Diagrammatic representation (not to scale) of the effects of spiral artery conversion on the inflow of maternal blood into the intervillous space and on lobule architecture predicted by modelling. Dilation of the distal segment in normal pregnancies will reduce the velocity of incoming blood, and the residual momentum will carry the blood into the central cavity (CC) of the lobule, from where it will disperse evenly through the villous tree. Transit time to the uterine vein is estimated to be in the order of 25–30 s, allowing adequate time for oxygen exchange. The pressure of the maternal blood, indicated in mmHg by the figures in blue, will drop across the non-dilated segment of the spiral artery, the dimensions of which are given alongside.
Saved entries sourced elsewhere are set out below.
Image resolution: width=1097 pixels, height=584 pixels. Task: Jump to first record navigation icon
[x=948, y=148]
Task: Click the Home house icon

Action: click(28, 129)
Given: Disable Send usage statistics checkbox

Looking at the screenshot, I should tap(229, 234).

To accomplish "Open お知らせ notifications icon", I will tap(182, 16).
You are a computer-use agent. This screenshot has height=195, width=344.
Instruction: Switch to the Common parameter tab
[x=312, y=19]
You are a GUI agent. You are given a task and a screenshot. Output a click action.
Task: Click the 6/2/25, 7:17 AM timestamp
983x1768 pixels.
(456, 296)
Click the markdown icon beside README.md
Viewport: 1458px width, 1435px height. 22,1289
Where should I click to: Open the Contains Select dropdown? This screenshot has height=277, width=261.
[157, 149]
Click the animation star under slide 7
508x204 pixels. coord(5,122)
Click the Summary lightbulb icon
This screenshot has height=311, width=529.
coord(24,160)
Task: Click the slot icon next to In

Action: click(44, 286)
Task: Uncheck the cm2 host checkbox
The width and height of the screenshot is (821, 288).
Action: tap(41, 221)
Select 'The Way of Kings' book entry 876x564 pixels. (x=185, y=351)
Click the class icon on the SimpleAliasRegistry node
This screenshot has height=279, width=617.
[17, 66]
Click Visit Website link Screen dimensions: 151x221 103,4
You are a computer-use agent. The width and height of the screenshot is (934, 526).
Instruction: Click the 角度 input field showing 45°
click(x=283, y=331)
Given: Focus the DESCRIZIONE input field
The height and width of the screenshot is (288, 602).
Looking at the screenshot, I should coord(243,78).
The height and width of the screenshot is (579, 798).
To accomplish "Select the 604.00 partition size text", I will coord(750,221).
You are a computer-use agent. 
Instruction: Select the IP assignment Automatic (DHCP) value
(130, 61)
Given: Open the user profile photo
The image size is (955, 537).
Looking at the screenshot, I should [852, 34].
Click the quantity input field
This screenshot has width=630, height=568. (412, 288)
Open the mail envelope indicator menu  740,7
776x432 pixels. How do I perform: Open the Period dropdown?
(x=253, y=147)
In pathological pregnancies, where no or very limited conversion occurs, the maternal blood will enter the intervillous space at speeds of 1–2 m/s. The high Reynolds number predicts turbulent flow, indicated by the circular arrows. We suggest that the high momentum ruptures anchoring villi (asterisked) and displaces others to form echogenic cystic lesions (ECL) lined by thrombus (brown). The transit time will be reduced, so that oxygen exchange is impaired and blood leaves in the uterine vein with a higher oxygen concentration than normal. Trophoblastic microparticulate debris (dotted) may be dislodged from the villous surface, leading to maternal endothelial cell activation. Finally, the retention of smooth muscle cells (SMC) around the spiral artery will increase the risk of spontaneous vasoconstriction and ischaemia–reperfusion injury.